Rewrite the entries starting at the line that contains "Image resolution: width=1664" and ending at the line that contains "click(x=437, y=392)", replacing "Partners" with "Products" and leaving everything else the same.

◇ ◇ ◇ ◇ ◇ ◇ ◇

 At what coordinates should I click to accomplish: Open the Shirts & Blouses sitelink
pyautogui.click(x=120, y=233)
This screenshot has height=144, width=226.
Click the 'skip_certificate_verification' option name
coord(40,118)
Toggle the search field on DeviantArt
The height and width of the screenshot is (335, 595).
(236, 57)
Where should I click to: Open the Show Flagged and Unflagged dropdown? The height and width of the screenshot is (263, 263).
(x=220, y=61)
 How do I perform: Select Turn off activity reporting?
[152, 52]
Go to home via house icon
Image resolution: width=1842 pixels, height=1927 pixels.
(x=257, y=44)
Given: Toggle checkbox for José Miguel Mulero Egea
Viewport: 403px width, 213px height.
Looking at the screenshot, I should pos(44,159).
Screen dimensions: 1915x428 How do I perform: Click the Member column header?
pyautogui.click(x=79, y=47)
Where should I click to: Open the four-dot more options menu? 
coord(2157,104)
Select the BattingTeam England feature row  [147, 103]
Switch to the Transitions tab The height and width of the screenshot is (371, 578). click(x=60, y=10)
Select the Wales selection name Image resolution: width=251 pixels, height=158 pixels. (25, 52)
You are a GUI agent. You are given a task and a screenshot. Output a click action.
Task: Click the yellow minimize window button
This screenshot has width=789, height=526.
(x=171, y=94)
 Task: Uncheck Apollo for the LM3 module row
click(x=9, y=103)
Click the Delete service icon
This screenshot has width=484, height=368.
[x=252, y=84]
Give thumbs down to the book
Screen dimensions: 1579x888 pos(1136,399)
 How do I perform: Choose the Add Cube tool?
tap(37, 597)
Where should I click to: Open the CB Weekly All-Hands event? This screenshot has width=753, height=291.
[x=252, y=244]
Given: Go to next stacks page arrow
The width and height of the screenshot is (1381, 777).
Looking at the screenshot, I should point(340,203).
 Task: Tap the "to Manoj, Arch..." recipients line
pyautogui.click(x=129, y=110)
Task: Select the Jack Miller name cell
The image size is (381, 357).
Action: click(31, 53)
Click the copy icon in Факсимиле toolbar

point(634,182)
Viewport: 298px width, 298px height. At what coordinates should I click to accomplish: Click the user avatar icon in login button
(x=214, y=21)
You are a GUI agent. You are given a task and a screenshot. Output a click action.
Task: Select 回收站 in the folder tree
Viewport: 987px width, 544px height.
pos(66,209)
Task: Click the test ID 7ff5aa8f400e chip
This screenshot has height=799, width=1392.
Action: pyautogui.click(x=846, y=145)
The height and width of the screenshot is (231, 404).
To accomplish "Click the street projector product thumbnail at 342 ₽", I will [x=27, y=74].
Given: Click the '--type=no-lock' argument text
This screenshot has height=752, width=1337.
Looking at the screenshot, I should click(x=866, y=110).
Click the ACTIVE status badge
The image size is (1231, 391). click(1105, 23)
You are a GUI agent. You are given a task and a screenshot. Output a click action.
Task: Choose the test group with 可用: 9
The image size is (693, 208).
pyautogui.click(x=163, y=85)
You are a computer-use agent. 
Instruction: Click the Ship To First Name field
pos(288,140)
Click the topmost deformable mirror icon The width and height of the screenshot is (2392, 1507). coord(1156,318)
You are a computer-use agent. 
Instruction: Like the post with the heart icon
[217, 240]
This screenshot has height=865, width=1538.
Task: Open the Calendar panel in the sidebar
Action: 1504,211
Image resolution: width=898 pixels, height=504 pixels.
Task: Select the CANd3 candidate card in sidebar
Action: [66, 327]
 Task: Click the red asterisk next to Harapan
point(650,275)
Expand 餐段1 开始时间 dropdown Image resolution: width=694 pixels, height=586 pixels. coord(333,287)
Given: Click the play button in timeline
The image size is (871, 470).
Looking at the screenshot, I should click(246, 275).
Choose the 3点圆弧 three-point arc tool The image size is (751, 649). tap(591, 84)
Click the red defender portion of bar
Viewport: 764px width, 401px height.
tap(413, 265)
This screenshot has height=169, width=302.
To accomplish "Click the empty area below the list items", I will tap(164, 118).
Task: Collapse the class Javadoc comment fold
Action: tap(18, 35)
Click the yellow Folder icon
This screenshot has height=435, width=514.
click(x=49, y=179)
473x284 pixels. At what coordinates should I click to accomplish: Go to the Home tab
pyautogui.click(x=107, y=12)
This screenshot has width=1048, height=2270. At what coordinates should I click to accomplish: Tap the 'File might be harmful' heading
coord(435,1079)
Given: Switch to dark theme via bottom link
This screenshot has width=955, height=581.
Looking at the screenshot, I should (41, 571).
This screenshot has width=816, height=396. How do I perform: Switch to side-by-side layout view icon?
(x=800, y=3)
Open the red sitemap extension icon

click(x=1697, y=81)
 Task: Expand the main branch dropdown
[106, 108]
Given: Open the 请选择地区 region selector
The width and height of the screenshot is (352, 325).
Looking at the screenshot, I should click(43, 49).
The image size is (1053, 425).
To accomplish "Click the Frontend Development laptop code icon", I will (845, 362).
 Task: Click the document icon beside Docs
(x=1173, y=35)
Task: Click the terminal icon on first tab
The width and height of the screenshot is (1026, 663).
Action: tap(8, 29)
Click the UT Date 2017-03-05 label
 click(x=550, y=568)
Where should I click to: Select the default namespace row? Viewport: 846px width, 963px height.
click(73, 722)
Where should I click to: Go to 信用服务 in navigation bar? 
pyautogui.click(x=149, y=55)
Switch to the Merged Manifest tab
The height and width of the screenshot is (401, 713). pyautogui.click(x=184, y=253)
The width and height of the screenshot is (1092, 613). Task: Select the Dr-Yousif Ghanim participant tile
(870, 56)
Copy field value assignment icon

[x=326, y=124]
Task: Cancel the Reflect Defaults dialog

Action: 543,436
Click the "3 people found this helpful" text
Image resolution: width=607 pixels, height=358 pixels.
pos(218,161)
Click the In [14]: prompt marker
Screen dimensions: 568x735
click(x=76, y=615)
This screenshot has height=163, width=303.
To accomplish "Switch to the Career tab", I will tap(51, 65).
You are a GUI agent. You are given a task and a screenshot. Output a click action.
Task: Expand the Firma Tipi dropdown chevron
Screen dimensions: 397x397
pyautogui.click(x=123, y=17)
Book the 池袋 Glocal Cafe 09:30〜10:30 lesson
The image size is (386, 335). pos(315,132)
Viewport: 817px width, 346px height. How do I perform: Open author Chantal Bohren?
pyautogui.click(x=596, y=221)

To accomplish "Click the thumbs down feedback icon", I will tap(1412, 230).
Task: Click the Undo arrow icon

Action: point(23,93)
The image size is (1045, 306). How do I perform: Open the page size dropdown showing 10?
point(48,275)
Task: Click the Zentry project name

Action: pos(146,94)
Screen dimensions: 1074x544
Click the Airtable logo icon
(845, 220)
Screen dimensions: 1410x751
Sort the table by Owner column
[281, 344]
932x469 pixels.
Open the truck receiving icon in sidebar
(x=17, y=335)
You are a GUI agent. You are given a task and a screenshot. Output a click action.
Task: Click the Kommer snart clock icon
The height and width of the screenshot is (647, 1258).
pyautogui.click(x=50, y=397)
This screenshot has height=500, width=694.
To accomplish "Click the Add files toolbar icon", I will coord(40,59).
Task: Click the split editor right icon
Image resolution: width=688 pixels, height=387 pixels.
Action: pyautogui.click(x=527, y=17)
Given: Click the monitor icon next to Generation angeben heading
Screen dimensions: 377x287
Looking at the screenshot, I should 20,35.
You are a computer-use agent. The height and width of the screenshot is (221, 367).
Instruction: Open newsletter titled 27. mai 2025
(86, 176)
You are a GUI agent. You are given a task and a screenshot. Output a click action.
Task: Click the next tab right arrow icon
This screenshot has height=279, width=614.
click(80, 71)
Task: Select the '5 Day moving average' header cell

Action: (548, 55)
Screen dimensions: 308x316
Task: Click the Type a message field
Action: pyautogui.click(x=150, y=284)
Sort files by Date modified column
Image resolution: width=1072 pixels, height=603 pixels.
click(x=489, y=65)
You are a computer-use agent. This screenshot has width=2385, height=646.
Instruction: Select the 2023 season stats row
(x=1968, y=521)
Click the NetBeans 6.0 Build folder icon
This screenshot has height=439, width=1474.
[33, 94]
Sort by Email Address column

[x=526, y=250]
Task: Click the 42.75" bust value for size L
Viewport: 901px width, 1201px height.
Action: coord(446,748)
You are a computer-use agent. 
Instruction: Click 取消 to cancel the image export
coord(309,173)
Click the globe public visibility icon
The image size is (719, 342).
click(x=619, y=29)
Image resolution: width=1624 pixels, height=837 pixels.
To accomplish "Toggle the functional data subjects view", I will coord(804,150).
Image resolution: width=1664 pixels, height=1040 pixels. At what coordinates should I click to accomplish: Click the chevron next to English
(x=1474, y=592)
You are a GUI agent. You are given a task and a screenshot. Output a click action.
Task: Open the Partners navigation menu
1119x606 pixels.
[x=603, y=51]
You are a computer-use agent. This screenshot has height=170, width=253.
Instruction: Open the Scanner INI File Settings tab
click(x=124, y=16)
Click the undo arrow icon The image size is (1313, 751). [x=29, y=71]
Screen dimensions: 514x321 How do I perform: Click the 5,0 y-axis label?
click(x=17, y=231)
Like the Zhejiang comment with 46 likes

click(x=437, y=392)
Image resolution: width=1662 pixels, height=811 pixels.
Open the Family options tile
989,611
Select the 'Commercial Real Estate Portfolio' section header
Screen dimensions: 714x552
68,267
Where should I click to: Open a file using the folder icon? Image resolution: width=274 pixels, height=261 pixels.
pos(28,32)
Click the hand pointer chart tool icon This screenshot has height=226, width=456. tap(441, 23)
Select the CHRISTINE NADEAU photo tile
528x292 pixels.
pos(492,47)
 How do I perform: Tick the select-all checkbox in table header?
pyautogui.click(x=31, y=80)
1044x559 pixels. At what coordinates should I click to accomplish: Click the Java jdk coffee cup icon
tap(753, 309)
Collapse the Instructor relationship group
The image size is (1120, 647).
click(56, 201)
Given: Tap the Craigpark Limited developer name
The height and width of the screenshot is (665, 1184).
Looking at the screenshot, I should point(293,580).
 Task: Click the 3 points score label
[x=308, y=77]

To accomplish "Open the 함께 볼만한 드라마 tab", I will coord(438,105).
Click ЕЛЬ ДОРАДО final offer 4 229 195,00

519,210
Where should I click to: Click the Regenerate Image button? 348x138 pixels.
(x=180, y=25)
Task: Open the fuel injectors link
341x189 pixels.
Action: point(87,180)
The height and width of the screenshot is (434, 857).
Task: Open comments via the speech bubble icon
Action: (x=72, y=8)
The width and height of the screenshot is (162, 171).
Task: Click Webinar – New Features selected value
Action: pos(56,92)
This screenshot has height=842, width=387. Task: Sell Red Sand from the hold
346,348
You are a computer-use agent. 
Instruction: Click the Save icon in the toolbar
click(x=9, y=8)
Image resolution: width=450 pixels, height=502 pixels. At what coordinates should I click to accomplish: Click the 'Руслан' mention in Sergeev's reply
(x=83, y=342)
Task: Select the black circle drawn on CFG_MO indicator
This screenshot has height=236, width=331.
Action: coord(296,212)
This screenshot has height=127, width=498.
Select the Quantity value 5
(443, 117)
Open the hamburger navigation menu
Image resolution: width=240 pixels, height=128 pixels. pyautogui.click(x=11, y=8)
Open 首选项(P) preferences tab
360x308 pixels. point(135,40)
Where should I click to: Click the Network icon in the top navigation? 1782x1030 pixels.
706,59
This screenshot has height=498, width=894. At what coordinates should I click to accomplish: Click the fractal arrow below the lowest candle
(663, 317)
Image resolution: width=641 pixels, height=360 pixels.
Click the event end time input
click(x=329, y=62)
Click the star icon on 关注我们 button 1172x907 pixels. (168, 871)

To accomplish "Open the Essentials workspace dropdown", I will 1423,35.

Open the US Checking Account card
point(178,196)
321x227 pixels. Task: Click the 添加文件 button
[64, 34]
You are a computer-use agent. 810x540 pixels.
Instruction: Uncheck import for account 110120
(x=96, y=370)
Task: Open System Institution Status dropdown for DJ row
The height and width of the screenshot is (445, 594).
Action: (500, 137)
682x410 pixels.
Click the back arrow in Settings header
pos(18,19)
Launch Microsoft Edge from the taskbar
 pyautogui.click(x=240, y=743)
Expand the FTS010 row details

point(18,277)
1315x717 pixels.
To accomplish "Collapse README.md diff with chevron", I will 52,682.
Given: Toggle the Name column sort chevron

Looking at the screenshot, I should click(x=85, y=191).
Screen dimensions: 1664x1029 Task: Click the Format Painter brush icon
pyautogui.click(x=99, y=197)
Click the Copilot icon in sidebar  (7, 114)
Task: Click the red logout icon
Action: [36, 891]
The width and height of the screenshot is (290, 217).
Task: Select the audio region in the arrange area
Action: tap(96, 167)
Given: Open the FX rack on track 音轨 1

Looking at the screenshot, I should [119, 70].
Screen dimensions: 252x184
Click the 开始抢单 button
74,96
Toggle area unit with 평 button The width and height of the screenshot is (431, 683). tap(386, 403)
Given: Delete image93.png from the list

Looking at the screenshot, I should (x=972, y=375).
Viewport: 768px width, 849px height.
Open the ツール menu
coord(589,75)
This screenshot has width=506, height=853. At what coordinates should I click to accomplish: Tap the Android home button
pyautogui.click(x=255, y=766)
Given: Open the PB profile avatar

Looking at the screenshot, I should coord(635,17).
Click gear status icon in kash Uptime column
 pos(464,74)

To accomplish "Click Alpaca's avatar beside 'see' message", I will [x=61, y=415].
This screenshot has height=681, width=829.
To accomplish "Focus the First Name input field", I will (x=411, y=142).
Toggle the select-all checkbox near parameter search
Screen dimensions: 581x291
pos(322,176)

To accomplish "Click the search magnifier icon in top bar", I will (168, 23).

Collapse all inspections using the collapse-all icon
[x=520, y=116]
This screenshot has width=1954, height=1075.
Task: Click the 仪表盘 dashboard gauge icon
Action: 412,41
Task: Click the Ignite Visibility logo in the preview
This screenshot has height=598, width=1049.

◇ ◇ ◇ ◇ ◇ ◇ ◇

Full output -
Image resolution: width=1664 pixels, height=1040 pixels. At what coordinates should I click to accomplish: Click the chevron next to English
(x=1474, y=592)
You are a GUI agent. You are given a task and a screenshot. Output a click action.
Task: Open the Products navigation menu
1119x606 pixels.
[x=603, y=51]
You are a computer-use agent. This screenshot has height=170, width=253.
Instruction: Open the Scanner INI File Settings tab
click(x=124, y=16)
Click the undo arrow icon The image size is (1313, 751). [x=29, y=71]
Screen dimensions: 514x321 How do I perform: Click the 5,0 y-axis label?
click(x=17, y=231)
Like the Zhejiang comment with 46 likes

click(x=437, y=392)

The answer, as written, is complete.